CE QUI POURRAIT CHANGER À PARTIR DU 1ER JUIN
Le gouvernement avait prévenu que l'Etat réduirait sa prise en charge du chômage partiel pour soutenir la reprise. Courant juin, les entreprises de certains secteurs d’activité seront remboursées d’environ 15 % de moins par l’Etat. Dans un entretien à 20 Minutes, François Hommeril, président de la CFE-CGC, a qualifié de « logique et cohérente » la position du gouvernement visant à réduire la couverture financière de l’activité partielle, tout en ajoutant qu’il « faudra toujours des moyens pour soutenir les entreprises en difficulté économique ».
Cette modification ne change rien pour le salarié qui continuera à percevoir 70 % de sa rémunération brute (et davantage si l’entreprise complète). Elle ne concerne pas non plus les secteurs « faisant l'objet de restrictions législatives ou réglementaires particulières en raison de la crise sanitaire », comme le tourisme, la culture ou la restauration qui continuent à bénéficier d'une prise en charge à 100 %.
LES IMPACTS SUR LES COMPTES SOCIAUX
Le coût de l’activité partielle pour les finances publiques est colossal. Concrètement, le financement du dispositif est pris en charge aux deux tiers par Etat, à un tiers par l’Unedic. Ce coût global a été évalué à 24 milliards d'euros sur trois mois, de mars à mai. Résultat : la dette de l’Unedic se creuse et devrait atteindre à 60 milliards d’euros à la fin de l’année. « D’une décroissance de cette dette, on va passer à une super croissance, observe Jean-François Foucard.
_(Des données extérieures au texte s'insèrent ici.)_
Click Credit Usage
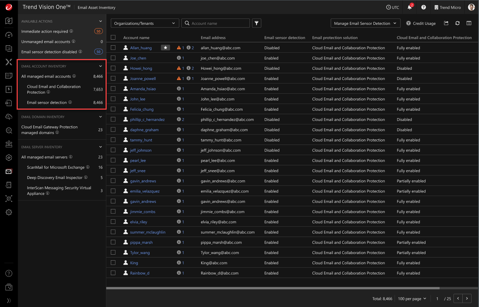The width and height of the screenshot is (479, 307). pyautogui.click(x=424, y=23)
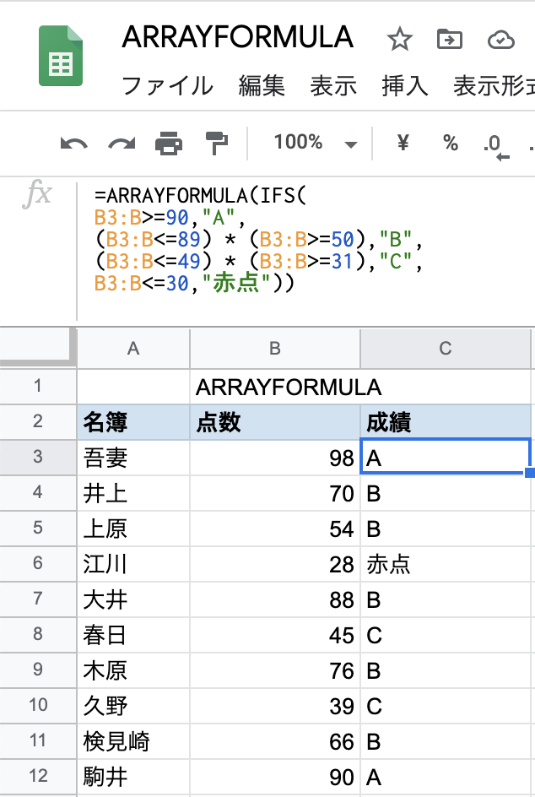535x797 pixels.
Task: Open the 表示 menu
Action: [x=333, y=85]
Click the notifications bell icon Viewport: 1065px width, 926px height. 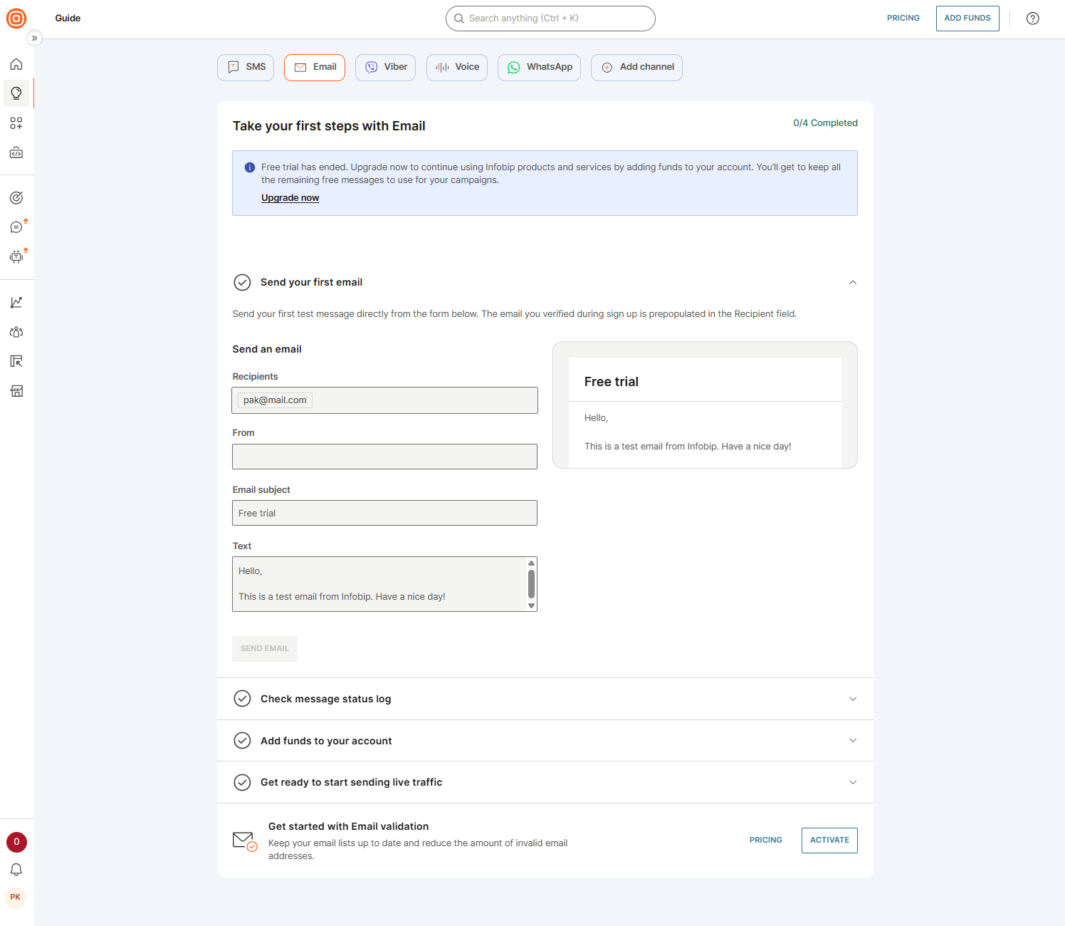pyautogui.click(x=16, y=870)
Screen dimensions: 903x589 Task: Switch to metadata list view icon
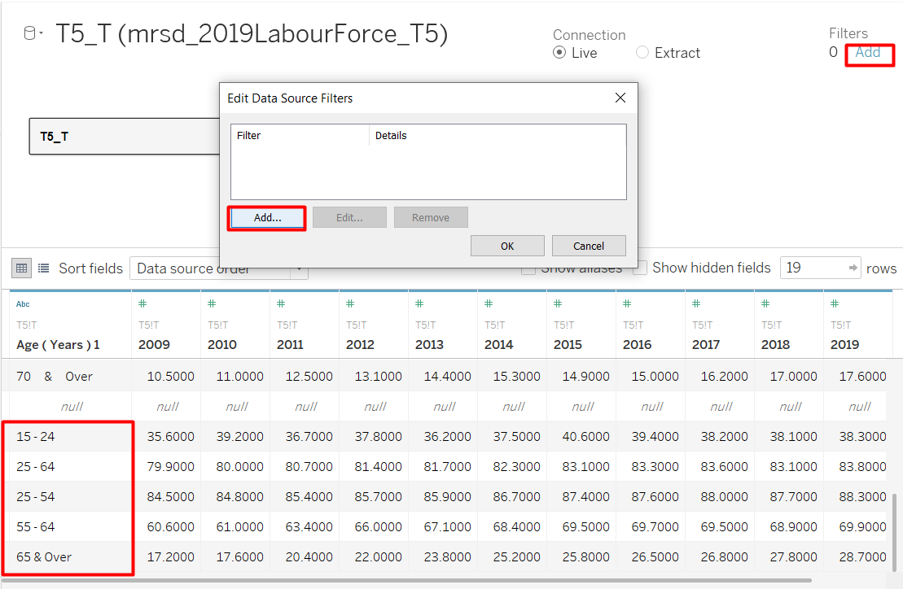tap(43, 268)
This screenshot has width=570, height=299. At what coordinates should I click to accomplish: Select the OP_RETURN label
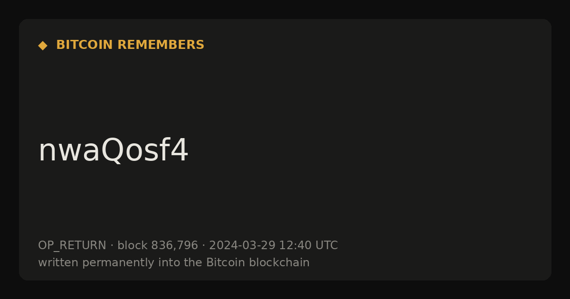coord(72,246)
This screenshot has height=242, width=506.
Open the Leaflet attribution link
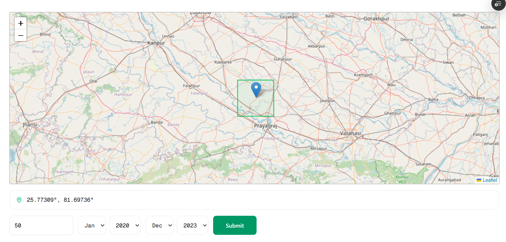point(490,180)
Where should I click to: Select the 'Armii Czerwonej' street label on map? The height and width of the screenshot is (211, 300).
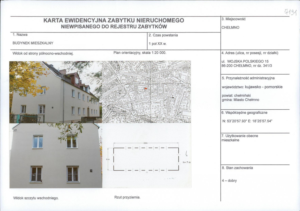tap(126, 103)
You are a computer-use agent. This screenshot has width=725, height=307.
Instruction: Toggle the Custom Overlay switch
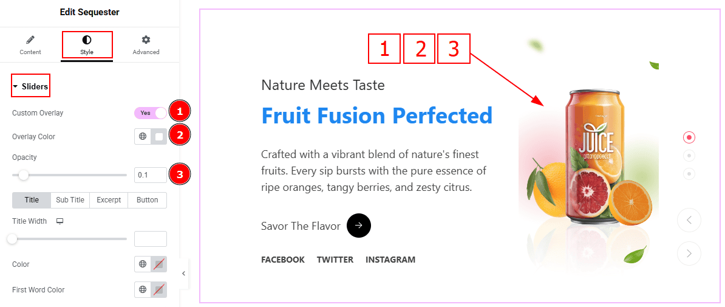[x=150, y=113]
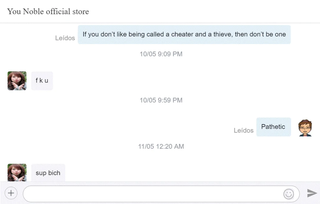Click 'Leídos' status beside the cheater message
This screenshot has height=204, width=320.
(65, 38)
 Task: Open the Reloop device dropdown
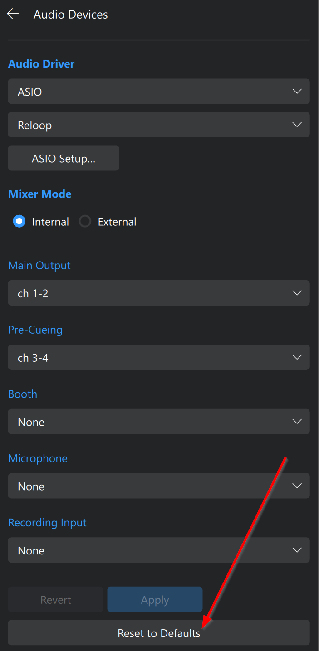click(159, 125)
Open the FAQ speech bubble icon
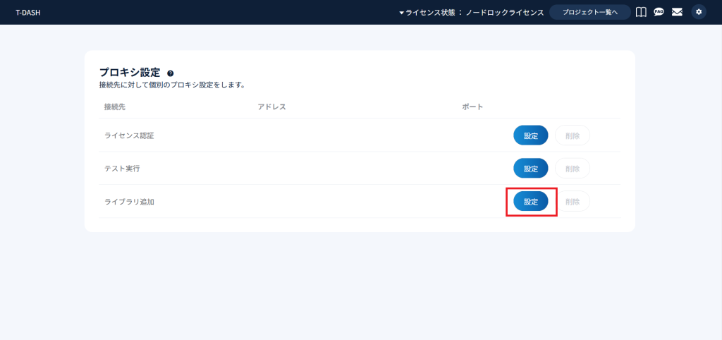Image resolution: width=722 pixels, height=340 pixels. 659,12
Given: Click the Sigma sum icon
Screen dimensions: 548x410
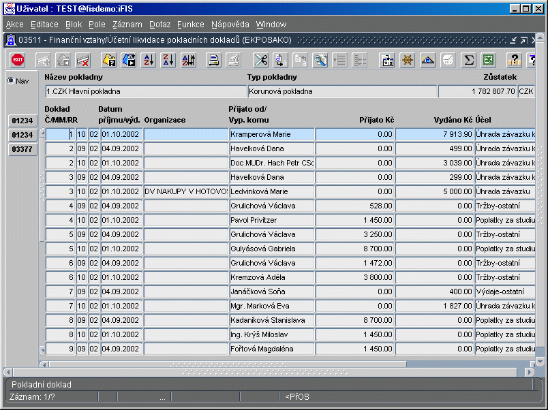Looking at the screenshot, I should (x=468, y=60).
Et ce n’est absolument pas financé puisqu’il n’y a pas de contributions supplémentaires en face de ces dépenses. Sans compter les impacts à court et long terme sur les finances de l’Unedic avec l’explosion du nombre de chômeurs. » La crise s'est en effet traduite très concrètement dans les chiffres du chômage en mars, avec une hausse record de 7,1 % des demandeurs d’emploi sur un mois (+ 246 100 personnes).
La même spirale négative touche l’ensemble des comptes sociaux. « Toutes les contributions et cotisations qui financent globalement les salaires de remplacement (maladie, chômage), les salaires différés (retraite) et le système de santé, sont asséchées durant la durée de l’activité partielle, analyse le Secrétaire national. À cela s’ajoutent les reports et les annulations de cotisations et de contributions accordés pour cause de Covid-19. Les effets de bord sur les systèmes sociaux français vont être énormes. D’une certaine manière, on leur coupe les vivres. En parallèle, ils sont sursollicités au niveau dépenses. C’est ce qu’on appelle un effet de ciseaux. »
À voir ainsi le recours récent de l'Agirc-Arrco auprès de Bercy pour se procurer de la trésorerie. L'institution, qui perçoit et reverse environ 7 milliards d'euros chaque mois, n'a reçu que 70 % des cotisations attendues en mars, a précisé à l’AFP son président, Jean-Claude Barboul, et se retrouve en manque de cash pour payer les pensions.